I’m deeply in love with the collections of the National Archives of Australia. They move me, they inspire me, they make me want to do something. How do I express my love? I’ve written stories about things like atomic bombs, progress, astronomy and weather forecasting — pursuing lives and events documented in the Archives’ rich holdings. I work on projects like Invisible Australians, hoping to bring the compelling remnants of the White Australia Policy to broader public attention. And I build things. I make tools that help other people explore, understand and use the Archives. I do this because these riches need to be used. They need to be shared. They need to be part of the fabric of our lives.

A few years ago I created a little script for Firefox that put a fresh face on the display of digitised records in the National Archives’ RecordSearch database. It’s publicly available and has been installed more than 500 times. Demonstrating this script at the ‘Doing our bit’ Build-a-thon a few weeks ago made me realise again both how useful it was and how much work it still needed.

One of the most exciting features when I first created the script was the ability to display the records on a ‘3D wall’, courtesy of a Firefox plugin called CoolIris. But CoolIris uses Flash and is no longer being supported. Time for a new approach.

Say hello to the Archives Viewer (naming things isn’t really one of my strengths). Instead of rewriting my existing script I decided to create a completely new web application. Why? Mainly because it gave me a lot more flexibility. I could also make use of a variety of existing tools and frameworks like Django, Bootstrap, Isotope and FancyBox. Standing upon the code of giants, I had the whole thing up and running in a single weekend. The code is available on GitHub.

What does it do? Simply put, just feed the Archives Viewer the barcode of a digitised file in RecordSearch and it grabs the metadata and images and displays them in a variety of useful ways. It’s really pretty simple, both in execution and design.

Yep, there’s a wall. It’s not quite as spacey and zoom-y as the CoolIris version, but perhaps that’s a good thing. It’s just a flat wall of page image thumbnails with a bit of lightbox-style magic thrown in. But when I say just, well… look for yourself. There’s something a bit magical about seeing all the pages of a file at once, taking in their shapes and colours as well as their content. This digital wall provides a strangely powerful reminder of the physical object.

National Archives of Australia: ST84/1, 1908/471-480

Of course you can also view the file page by page if you want. Printing is a snap — just type in any combination of pages or page ranges and hit the button. The images and metadata are assembled ready to print. No more wondering ‘which file did this print out come from?’.

But perhaps the most important feature is that each page has it’s own unique, persistent url. Basic stuff, but oh, so important. With a good url you can share and cite. Find something exciting? Tell the world about it! I’ve included your typical social media share buttons to help you along.

One disadvantage over the original userscript is that the viewer isn’t directly linked to RecordSearch. You probably don’t want to have to cut and paste the barcode every time you view a file. So I’ve also created a couple of connectors that ummm… connect things up.

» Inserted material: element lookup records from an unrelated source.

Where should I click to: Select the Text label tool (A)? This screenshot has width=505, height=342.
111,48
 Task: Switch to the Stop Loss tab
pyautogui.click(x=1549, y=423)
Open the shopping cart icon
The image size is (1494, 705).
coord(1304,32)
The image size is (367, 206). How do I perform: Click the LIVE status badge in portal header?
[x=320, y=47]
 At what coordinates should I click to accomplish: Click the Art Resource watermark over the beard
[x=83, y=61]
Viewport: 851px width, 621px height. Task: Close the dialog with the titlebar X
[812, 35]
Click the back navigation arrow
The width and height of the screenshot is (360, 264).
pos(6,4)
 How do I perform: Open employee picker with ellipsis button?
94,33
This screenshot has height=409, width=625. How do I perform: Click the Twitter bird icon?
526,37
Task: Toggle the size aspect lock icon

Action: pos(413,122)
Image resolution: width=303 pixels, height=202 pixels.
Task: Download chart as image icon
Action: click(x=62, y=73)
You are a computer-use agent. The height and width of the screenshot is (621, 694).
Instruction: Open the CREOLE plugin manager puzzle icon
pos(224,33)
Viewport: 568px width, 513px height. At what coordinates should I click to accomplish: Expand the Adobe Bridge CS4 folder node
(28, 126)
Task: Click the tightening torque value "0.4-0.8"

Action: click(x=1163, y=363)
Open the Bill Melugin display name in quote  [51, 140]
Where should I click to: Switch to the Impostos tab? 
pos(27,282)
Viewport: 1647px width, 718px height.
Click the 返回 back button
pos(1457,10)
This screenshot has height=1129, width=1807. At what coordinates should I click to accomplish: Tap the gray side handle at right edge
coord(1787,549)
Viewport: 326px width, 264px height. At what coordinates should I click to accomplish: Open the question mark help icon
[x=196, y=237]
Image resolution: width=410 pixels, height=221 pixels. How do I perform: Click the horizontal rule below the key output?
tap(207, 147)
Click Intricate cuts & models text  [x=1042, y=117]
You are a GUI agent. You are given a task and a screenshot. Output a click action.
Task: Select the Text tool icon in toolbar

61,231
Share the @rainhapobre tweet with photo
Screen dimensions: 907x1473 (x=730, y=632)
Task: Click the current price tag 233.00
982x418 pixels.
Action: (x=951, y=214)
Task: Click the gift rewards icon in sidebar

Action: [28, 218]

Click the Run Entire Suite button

The first connector is just a bookmarklet. A bookmarklet is just a little piece of javascript code disguised as a browser bookmark. Just drag this link — Archives Viewer — to your browser’s bookmark toolbar. Then when you’re on the item page of a digitised file in RecordSearch, just click the bookmarklet and you’ll be instantly transported to the wall.

The second connector is a bit smarter. It’s an enhanced version of another userscript I wrote to display the number of pages in a digitised file. It still does that, but now it also rewrites the links to the digitised files so that they automatically open in the Archives Viewer. It’s a bit harder to install. You need Chrome or Firefox and the add-ons Greasemonkey (for Firefox) or Tampermonkey (for Chrome). Then just go to the userscript page and hit the big ‘Install’ button.

You might be wondering about Zotero (at least I hope you are). My Zotero-RecordSearch translator lets you capture page images and metadata direct to your own research database, so what happens when you’re transported across to the Archives Viewer? Never fear, I’ve written a new translator that lets you save pages as you could in RecordSearch. Even better, you get a persistent, context-enriched url, and the ability to capture multiple pages at once. Yippee!

But that’s not quite all. Buried within the pages is some lovely Linked Open Data. To be truthful, it’s not really very ‘linked’ yet, but it does expose the basic metadata in a machine-readable form, borrowing from the vocabularies of projects like Locah and the Archival Ontology. It’s an experiment, as is the Archives Viewer itself. We can learn by doing.

I’ve given quite a few talks over recent times encouraging people to take up their tools and start hacking away at the digital collections of our cultural institutions. Yes, I admit it, I’m an impatient historian (and a grumpy one at that). But it’s also because I think it’s important that we recognise that access is never just something you’re given. It’s something that we make through our stories, our projects, and our tools. It’s something that’s grounded in respect and powered by love.